My Brother’s Husband Vol 1 Manga Review

My Brother’s Husband Vol 1

Erica Gives This Comic Four StarsMy Brother’s Husband Vol 1 by Gengoroh Tagame
Rating: 4/5 stars
#52Challenge prompt: a book set in a country you want to visit

Sometimes, you need some sweetness. Sometimes, against the harshness of the world, a small story about love and family fits a particular thirst.

My Brother’s Husband is about a single father Yaichi and his young daughter Kana. When Yaichi’s twin brother Ryoji dies, Ryoji’s husband Mike comes to visit and meet his in-laws for the first time. Tagame plays with the dueling attitudes toward queer people from Yaichi and Kana to, in many ways, give a kind of “so you have a loved one whose gay” lesson. Kana is a child, who’s ecstatic to have an uncle and gets to innocently ask all the questions, and Yaichi harbors homophobic stereotypes — which he keeps quiet, but sometimes they slip in his behaviors — and guilt over being estranged from his brother. Love of Kana very much draws the two men together to become true brother-in-laws.

The art itself is very fun. It’s crisp. Tagame focuses a lot of everyone’s expressions. Which makes a lot of sense given that it’s a comic book about feelings more than anything else.

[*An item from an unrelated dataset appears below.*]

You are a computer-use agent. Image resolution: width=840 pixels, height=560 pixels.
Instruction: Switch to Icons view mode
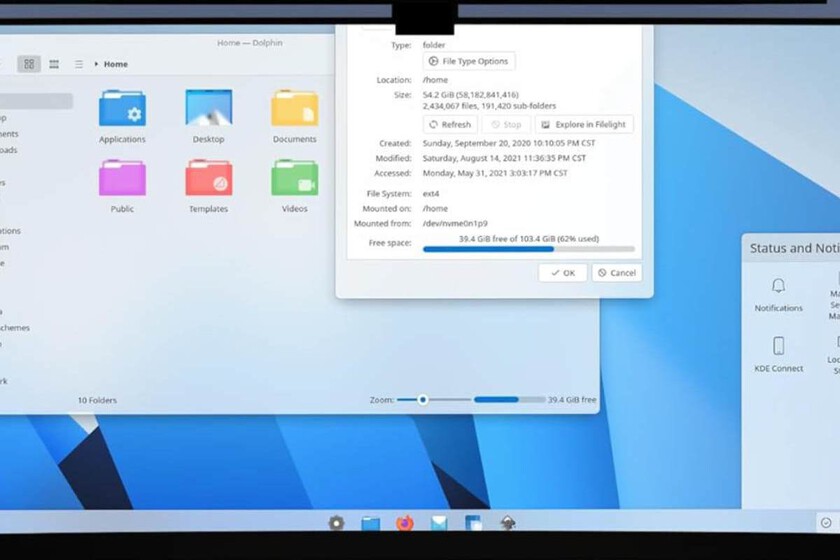click(x=29, y=64)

He does insert some scenes where Yaichi sees himself reacting in a homophobic manner, but then chooses to do something else. When these first started happening, it was unclear that it was all in Yaichi’s head. In the narrative, it makes sense, but the art didn’t help make sense of it enough, and I had to read the first one several times to understand what was happening.

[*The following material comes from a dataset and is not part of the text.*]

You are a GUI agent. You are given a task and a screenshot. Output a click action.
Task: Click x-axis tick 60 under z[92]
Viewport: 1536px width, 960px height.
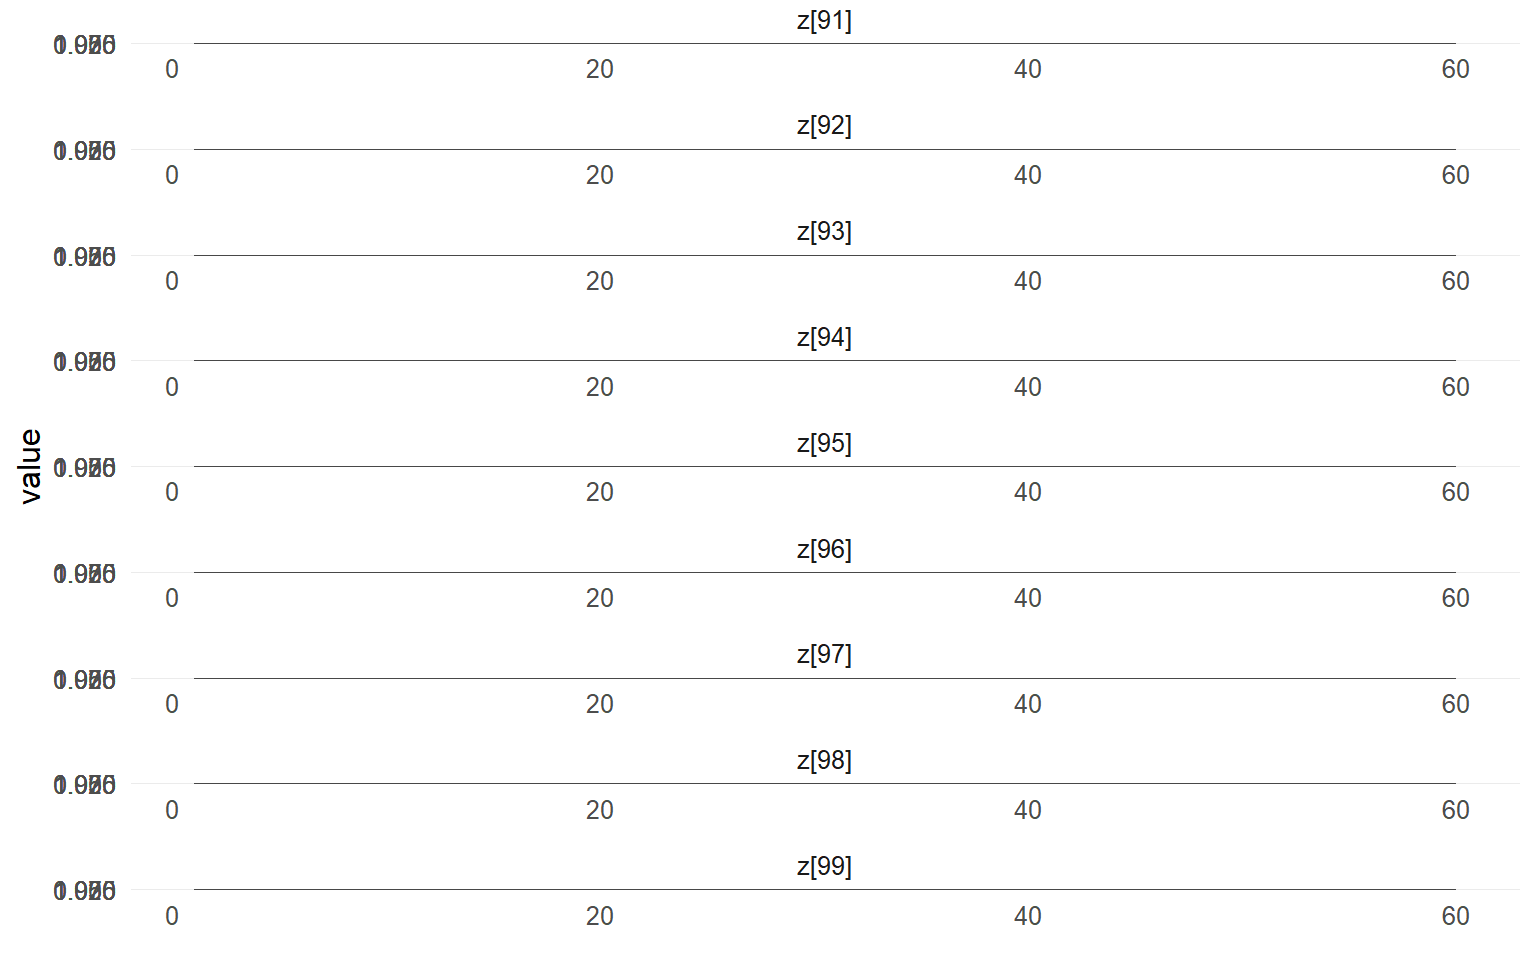(1455, 176)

Kana is a delightful character. Tagame does a great job at writing a small child. Particularly her openness, her need for love, and her loneliness. And he balances it without making her a “good” child all the time.

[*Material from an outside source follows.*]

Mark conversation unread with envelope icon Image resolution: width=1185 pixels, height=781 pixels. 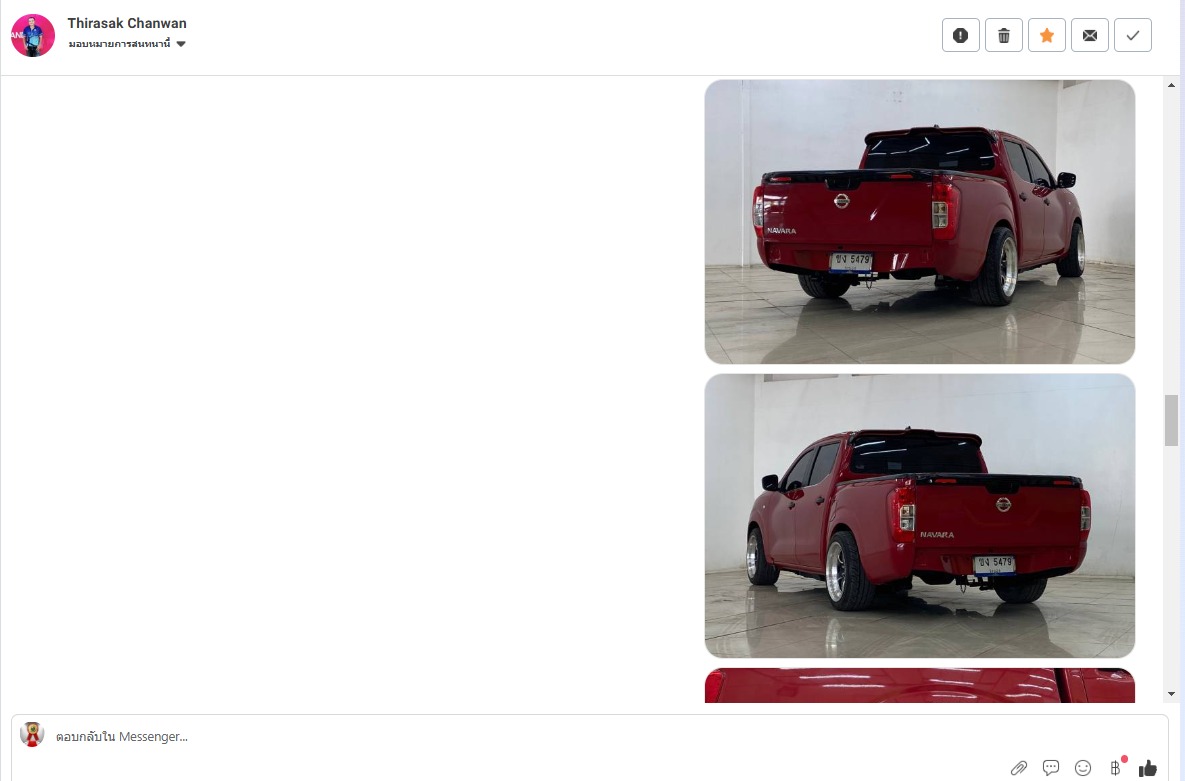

The language and cultural differences between Japan and Canada were excellent. Tagame chooses them wisely. It’s not Japan 101 — which makes sense since it was written originally for a Japanese audience — and because Mike would’ve learned a thing or two about Japanese culture both due to his admitted obsession and being married to Ryoji. And it’s not Canadian 101.

I adored the bit with Kazuya, and how Mike was able to help him. I recall being a queer kid myself, and being fascinated to meet queer adults who were living their lives. Role models and people you can trust to have a good reaction when you come out for the first times are so important.

There’s a characterization twist near the end with Yaichi, and I hope in the next volume we’ll see more of it. I thought it was both interesting and surprising. I’d made the same assumption as Mike.

I do also hope we’ll learn more about Ryoji in future volumes. Especially as Yaichi and Mike become actual friends and consider each other family.

Note: This just won an Eisner at San Diego Comic Con 2018. Well deserved, and I cannot wait to read the next volume, which my local comic book store has said they have on order.